## EXERCISE:
Show every line below where "computer" can be found.
○ ○ ○ ○ ○
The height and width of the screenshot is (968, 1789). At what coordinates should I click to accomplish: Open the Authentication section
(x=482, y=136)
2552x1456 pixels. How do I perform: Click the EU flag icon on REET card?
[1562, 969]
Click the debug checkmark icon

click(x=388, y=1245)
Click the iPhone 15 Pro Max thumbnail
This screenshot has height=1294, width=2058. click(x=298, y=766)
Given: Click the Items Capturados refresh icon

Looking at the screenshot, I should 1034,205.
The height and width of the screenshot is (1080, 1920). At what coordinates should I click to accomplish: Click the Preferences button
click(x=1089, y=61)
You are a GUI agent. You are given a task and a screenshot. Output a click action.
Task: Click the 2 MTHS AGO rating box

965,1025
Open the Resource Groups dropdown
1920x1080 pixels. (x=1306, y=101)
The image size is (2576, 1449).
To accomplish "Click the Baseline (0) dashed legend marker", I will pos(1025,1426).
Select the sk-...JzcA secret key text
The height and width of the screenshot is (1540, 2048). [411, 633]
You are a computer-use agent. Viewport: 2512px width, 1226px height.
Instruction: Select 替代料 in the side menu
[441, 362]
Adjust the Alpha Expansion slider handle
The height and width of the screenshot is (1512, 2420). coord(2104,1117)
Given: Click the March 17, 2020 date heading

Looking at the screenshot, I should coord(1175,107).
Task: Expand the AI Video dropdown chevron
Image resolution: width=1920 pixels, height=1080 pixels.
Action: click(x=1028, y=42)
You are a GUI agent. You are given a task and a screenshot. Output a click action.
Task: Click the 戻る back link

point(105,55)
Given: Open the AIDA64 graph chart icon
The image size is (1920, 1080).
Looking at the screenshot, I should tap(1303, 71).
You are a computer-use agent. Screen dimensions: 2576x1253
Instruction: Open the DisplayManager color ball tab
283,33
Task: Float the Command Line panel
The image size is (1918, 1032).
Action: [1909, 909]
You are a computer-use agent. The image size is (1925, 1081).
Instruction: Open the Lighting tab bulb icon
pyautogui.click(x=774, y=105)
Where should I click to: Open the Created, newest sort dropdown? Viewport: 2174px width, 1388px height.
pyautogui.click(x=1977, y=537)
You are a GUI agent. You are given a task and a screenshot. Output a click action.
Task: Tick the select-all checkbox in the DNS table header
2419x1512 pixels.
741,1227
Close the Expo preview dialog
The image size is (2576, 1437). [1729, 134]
○ ○ ○ ○ ○
## RESPONSE:
You are a computer-use agent. Viewport: 2512px width, 1226px height.
You are a computer-use agent. Screen dimensions: 2576x1253
You are a computer-use agent. The image size is (1925, 1081).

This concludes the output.